Researchers used NHANES data from 2005 to 2010 to evaluate the association of rice consumption with overall diet quality and key nutrient intake in a sample of 14,386 US adults.
In a study published online in the peer-reviewed journal Food and Nutrition Sciences, lead author Theresa Nicklas, DrPH, of Baylor College of Medicine, analyzed the National Health and Nutrition Examination Survey datasets from 2005-2010 and evaluated the association of rice consumption with overall diet quality and key nutrient intakes in a nationally representative sample of 14,386 U.S. adults.
Overall diet quality scores increased by 5.5 points between non-consumers of rice and the highest rice consumers (equaling 1 ounce or more). Moreover, the researchers rice consumption tended to correlate with higher fruit, dark green/orange vegetable, grain, meat and bean consumption; along with less added sugar and saturated fat.
"Our results show that adults who eat rice had diets more consistent with what is recommended in the US Dietary Guidelines, and they showed higher amounts of potassium, magnesium, iron, folate and fiber while eating less saturated fat and added sugars," said lead author Theresa Nicklas, DrPH of Baylor College of Medicine. "Eating rice is also associated with eating more servings of fruit, vegetables, meat and beans.”
The highest rice consumption group also consumed 360 mg more of sodium than non-consumers of rice. Indeed, despite that rice itself is sodium-free, the authors suggest that this may be due to some rice products being processed with added sodium or that consumers season rice with added salt or high-sodium ingredients.
This research builds on two previously published studies that also showed the positive contribution of rice to diet quality. A 2009 observational study using NHANES datasets and Continuing Survey of Food Intakes by Individuals (CSFII), found that rice eaters consumed significantly less fat and saturated fat and consumed more iron, potassium, fiber, meat, vegetables and grains.

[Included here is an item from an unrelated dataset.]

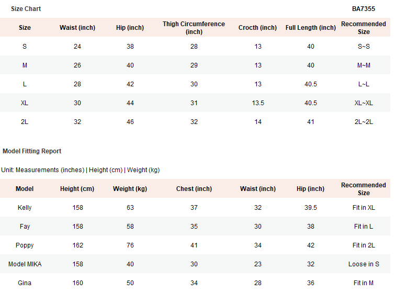
Task: Click the L~L recommended size cell
Action: [364, 84]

And a follow-up study in 2010, also using NHANES datasets, included children in the study group and further confirmed that rice consumption was associated with greater intake of a range of healthier foods and nutrients.
The majority of rice consumed is white rice.

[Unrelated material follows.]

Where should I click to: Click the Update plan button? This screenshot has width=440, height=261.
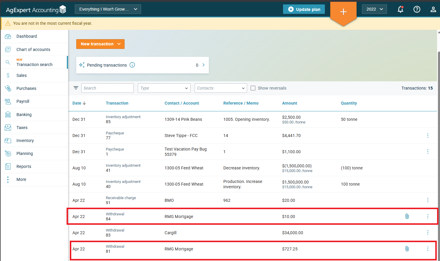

The research was supported by the United States Department of Agriculture and the School of Nutrition and Food Sciences, Louisiana State University Agricultural Center, Baton Rouge, and it was funded in part by The Rice Foundation.
Source: Food and Nutrition Sciences
“Rice consumption is associated with better nutrient intake and diet quality in adults: national health and nutrition examination survey (NHANES) 2005-2010”
Authors: Nicklas TA, O'Neil C, Fulgoni V.